▶ Records for locating described items
[start]

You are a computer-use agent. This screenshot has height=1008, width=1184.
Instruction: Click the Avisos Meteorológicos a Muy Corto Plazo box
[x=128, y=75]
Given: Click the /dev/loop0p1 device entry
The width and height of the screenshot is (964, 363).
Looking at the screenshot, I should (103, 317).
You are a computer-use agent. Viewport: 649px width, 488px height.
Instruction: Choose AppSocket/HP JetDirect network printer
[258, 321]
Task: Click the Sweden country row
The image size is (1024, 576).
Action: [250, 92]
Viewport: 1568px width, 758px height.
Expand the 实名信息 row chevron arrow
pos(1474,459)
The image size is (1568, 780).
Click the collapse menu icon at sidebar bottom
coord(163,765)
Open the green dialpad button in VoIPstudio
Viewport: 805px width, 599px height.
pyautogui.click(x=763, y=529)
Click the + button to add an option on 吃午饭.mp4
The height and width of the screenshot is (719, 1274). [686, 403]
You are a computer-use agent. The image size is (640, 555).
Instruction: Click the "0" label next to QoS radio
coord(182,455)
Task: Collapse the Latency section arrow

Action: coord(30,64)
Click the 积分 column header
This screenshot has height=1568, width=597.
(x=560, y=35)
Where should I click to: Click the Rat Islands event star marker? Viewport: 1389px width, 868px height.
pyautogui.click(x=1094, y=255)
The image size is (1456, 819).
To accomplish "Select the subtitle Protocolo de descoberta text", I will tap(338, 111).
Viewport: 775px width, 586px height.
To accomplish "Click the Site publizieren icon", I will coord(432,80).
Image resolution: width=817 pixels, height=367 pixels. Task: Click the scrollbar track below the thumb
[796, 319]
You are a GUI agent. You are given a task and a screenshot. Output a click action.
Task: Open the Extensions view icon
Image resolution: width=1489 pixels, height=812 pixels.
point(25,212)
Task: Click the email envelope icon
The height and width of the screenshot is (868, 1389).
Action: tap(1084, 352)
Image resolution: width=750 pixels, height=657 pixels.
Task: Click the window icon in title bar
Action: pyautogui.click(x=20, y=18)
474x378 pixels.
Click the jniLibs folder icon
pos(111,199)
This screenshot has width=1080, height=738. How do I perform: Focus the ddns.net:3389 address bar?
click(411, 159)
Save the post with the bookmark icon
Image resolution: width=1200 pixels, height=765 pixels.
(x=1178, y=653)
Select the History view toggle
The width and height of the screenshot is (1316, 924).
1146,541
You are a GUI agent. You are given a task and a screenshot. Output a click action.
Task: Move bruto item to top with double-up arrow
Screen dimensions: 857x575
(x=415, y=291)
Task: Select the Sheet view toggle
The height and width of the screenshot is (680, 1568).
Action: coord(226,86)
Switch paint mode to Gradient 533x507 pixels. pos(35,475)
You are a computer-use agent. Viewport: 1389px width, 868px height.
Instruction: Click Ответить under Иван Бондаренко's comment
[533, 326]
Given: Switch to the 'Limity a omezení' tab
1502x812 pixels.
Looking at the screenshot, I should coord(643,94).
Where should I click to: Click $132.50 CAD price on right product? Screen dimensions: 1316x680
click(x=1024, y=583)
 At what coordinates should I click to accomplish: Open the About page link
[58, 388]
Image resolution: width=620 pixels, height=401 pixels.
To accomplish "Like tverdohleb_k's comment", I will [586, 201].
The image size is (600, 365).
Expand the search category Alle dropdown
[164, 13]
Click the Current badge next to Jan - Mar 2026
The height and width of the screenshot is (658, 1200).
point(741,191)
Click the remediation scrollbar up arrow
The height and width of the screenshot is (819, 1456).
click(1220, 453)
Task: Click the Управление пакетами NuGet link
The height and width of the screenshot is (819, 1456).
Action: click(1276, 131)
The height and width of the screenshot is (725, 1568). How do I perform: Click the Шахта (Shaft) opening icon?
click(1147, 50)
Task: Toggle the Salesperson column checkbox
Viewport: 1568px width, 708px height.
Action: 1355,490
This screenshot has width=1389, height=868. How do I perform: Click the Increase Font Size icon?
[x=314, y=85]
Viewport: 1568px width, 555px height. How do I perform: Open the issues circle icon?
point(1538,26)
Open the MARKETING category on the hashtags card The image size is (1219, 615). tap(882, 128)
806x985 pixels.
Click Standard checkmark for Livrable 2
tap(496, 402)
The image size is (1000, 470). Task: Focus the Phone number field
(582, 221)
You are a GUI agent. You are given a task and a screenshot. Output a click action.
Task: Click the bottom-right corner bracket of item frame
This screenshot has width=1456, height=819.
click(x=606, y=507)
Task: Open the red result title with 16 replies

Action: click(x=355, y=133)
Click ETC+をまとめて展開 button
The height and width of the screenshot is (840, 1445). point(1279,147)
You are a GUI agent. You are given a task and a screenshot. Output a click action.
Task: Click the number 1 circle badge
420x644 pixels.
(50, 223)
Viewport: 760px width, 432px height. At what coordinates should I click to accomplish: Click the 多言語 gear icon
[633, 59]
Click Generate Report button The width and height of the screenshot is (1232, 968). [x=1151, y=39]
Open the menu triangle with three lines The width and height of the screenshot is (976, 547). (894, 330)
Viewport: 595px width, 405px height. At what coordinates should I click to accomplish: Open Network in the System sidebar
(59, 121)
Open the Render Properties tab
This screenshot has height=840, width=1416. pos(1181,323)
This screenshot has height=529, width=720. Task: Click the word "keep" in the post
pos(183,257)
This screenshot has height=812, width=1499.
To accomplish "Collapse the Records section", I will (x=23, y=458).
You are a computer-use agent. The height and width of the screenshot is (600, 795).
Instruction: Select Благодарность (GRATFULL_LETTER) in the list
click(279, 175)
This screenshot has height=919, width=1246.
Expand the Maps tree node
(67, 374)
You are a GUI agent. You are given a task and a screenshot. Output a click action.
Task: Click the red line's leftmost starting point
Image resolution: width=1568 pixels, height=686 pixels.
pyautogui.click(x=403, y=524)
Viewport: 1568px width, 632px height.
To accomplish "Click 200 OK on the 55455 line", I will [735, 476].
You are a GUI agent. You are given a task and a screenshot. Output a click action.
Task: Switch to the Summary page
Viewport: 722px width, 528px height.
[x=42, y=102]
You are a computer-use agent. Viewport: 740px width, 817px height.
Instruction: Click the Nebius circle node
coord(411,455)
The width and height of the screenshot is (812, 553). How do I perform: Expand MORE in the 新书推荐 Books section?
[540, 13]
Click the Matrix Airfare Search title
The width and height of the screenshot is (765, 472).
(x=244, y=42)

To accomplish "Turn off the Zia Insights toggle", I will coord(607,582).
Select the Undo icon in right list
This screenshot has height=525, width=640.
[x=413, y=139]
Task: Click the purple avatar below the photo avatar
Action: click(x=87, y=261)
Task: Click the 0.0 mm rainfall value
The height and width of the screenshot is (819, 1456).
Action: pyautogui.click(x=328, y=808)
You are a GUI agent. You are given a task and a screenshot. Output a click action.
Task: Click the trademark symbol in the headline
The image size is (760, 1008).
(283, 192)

[end]

▶ WHAT TO PRODUCE
Render every line of the records above as a numbered list, omitting blank lines.

▶ EXERCISE RESULT
1. You are a computer-use agent. This screenshot has height=1008, width=1184.
2. Instruction: Click the Avisos Meteorológicos a Muy Corto Plazo box
3. [x=128, y=75]
4. Given: Click the /dev/loop0p1 device entry
5. The width and height of the screenshot is (964, 363).
6. Looking at the screenshot, I should (103, 317).
7. You are a computer-use agent. Viewport: 649px width, 488px height.
8. Instruction: Choose AppSocket/HP JetDirect network printer
9. [258, 321]
10. Task: Click the Sweden country row
11. The image size is (1024, 576).
12. Action: [250, 92]
13. Viewport: 1568px width, 758px height.
14. Expand the 实名信息 row chevron arrow
15. pos(1474,459)
16. The image size is (1568, 780).
17. Click the collapse menu icon at sidebar bottom
18. coord(163,765)
19. Open the green dialpad button in VoIPstudio
20. Viewport: 805px width, 599px height.
21. pyautogui.click(x=763, y=529)
22. Click the + button to add an option on 吃午饭.mp4
23. The height and width of the screenshot is (719, 1274). [686, 403]
24. You are a computer-use agent. The image size is (640, 555).
25. Instruction: Click the "0" label next to QoS radio
26. coord(182,455)
27. Task: Collapse the Latency section arrow
28. Action: coord(30,64)
29. Click the 积分 column header
30. This screenshot has height=1568, width=597.
31. (x=560, y=35)
32. Where should I click to: Click the Rat Islands event star marker? Viewport: 1389px width, 868px height.
33. pyautogui.click(x=1094, y=255)
34. The image size is (1456, 819).
35. To accomplish "Select the subtitle Protocolo de descoberta text", I will tap(338, 111).
36. Viewport: 775px width, 586px height.
37. To accomplish "Click the Site publizieren icon", I will coord(432,80).
38. Image resolution: width=817 pixels, height=367 pixels. Task: Click the scrollbar track below the thumb
39. [796, 319]
40. You are a GUI agent. You are given a task and a screenshot. Output a click action.
41. Task: Open the Extensions view icon
42. Image resolution: width=1489 pixels, height=812 pixels.
43. point(25,212)
44. Task: Click the email envelope icon
45. The height and width of the screenshot is (868, 1389).
46. Action: tap(1084, 352)
47. Image resolution: width=750 pixels, height=657 pixels.
48. Task: Click the window icon in title bar
49. Action: pyautogui.click(x=20, y=18)
50. 474x378 pixels.
51. Click the jniLibs folder icon
52. pos(111,199)
53. This screenshot has width=1080, height=738. How do I perform: Focus the ddns.net:3389 address bar?
54. click(411, 159)
55. Save the post with the bookmark icon
56. Image resolution: width=1200 pixels, height=765 pixels.
57. (x=1178, y=653)
58. Select the History view toggle
59. The width and height of the screenshot is (1316, 924).
60. 1146,541
61. You are a GUI agent. You are given a task and a screenshot. Output a click action.
62. Task: Move bruto item to top with double-up arrow
63. Screen dimensions: 857x575
64. (x=415, y=291)
65. Task: Select the Sheet view toggle
66. The height and width of the screenshot is (680, 1568).
67. Action: coord(226,86)
68. Switch paint mode to Gradient 533x507 pixels. pos(35,475)
69. You are a computer-use agent. Viewport: 1389px width, 868px height.
70. Instruction: Click Ответить under Иван Бондаренко's comment
71. [533, 326]
72. Given: Switch to the 'Limity a omezení' tab
73. 1502x812 pixels.
74. Looking at the screenshot, I should coord(643,94).
75. Where should I click to: Click $132.50 CAD price on right product? Screen dimensions: 1316x680
76. click(x=1024, y=583)
77.  At what coordinates should I click to accomplish: Open the About page link
78. [58, 388]
79. Image resolution: width=620 pixels, height=401 pixels.
80. To accomplish "Like tverdohleb_k's comment", I will [586, 201].
81. The image size is (600, 365).
82. Expand the search category Alle dropdown
83. [164, 13]
84. Click the Current badge next to Jan - Mar 2026
85. The height and width of the screenshot is (658, 1200).
86. point(741,191)
87. Click the remediation scrollbar up arrow
88. The height and width of the screenshot is (819, 1456).
89. click(1220, 453)
90. Task: Click the Управление пакетами NuGet link
91. The height and width of the screenshot is (819, 1456).
92. Action: click(1276, 131)
93. The height and width of the screenshot is (725, 1568). How do I perform: Click the Шахта (Shaft) opening icon?
94. click(1147, 50)
95. Task: Toggle the Salesperson column checkbox
96. Viewport: 1568px width, 708px height.
97. Action: 1355,490
98. This screenshot has width=1389, height=868. How do I perform: Click the Increase Font Size icon?
99. [x=314, y=85]
100. Viewport: 1568px width, 555px height. How do I perform: Open the issues circle icon?
101. point(1538,26)
102. Open the MARKETING category on the hashtags card The image size is (1219, 615). tap(882, 128)
103. 806x985 pixels.
104. Click Standard checkmark for Livrable 2
105. tap(496, 402)
106. The image size is (1000, 470). Task: Focus the Phone number field
107. (582, 221)
108. You are a GUI agent. You are given a task and a screenshot. Output a click action.
109. Task: Click the bottom-right corner bracket of item frame
110. This screenshot has width=1456, height=819.
111. click(x=606, y=507)
112. Task: Open the red result title with 16 replies
113. Action: click(x=355, y=133)
114. Click ETC+をまとめて展開 button
115. The height and width of the screenshot is (840, 1445). point(1279,147)
116. You are a GUI agent. You are given a task and a screenshot. Output a click action.
117. Task: Click the number 1 circle badge
118. 420x644 pixels.
119. (50, 223)
120. Viewport: 760px width, 432px height. At what coordinates should I click to accomplish: Click the 多言語 gear icon
121. [633, 59]
122. Click Generate Report button The width and height of the screenshot is (1232, 968). [x=1151, y=39]
123. Open the menu triangle with three lines The width and height of the screenshot is (976, 547). (894, 330)
124. Viewport: 595px width, 405px height. At what coordinates should I click to accomplish: Open Network in the System sidebar
125. (59, 121)
126. Open the Render Properties tab
127. This screenshot has height=840, width=1416. pos(1181,323)
128. This screenshot has height=529, width=720. Task: Click the word "keep" in the post
129. pos(183,257)
130. This screenshot has height=812, width=1499.
131. To accomplish "Collapse the Records section", I will (x=23, y=458).
132. You are a computer-use agent. The height and width of the screenshot is (600, 795).
133. Instruction: Select Благодарность (GRATFULL_LETTER) in the list
134. click(279, 175)
135. This screenshot has height=919, width=1246.
136. Expand the Maps tree node
137. (67, 374)
138. You are a GUI agent. You are given a task and a screenshot. Output a click action.
139. Task: Click the red line's leftmost starting point
140. Image resolution: width=1568 pixels, height=686 pixels.
141. pyautogui.click(x=403, y=524)
142. Viewport: 1568px width, 632px height.
143. To accomplish "Click 200 OK on the 55455 line", I will [735, 476].
144. You are a GUI agent. You are given a task and a screenshot. Output a click action.
145. Task: Switch to the Summary page
146. Viewport: 722px width, 528px height.
147. [x=42, y=102]
148. You are a computer-use agent. Viewport: 740px width, 817px height.
149. Instruction: Click the Nebius circle node
150. coord(411,455)
151. The width and height of the screenshot is (812, 553). How do I perform: Expand MORE in the 新书推荐 Books section?
152. [540, 13]
153. Click the Matrix Airfare Search title
154. The width and height of the screenshot is (765, 472).
155. (x=244, y=42)
156. To accomplish "Turn off the Zia Insights toggle", I will coord(607,582).
157. Select the Undo icon in right list
158. This screenshot has height=525, width=640.
159. [x=413, y=139]
160. Task: Click the purple avatar below the photo avatar
161. Action: click(x=87, y=261)
162. Task: Click the 0.0 mm rainfall value
163. The height and width of the screenshot is (819, 1456).
164. Action: pyautogui.click(x=328, y=808)
165. You are a GUI agent. You are given a task and a screenshot. Output a click action.
166. Task: Click the trademark symbol in the headline
167. The image size is (760, 1008).
168. (283, 192)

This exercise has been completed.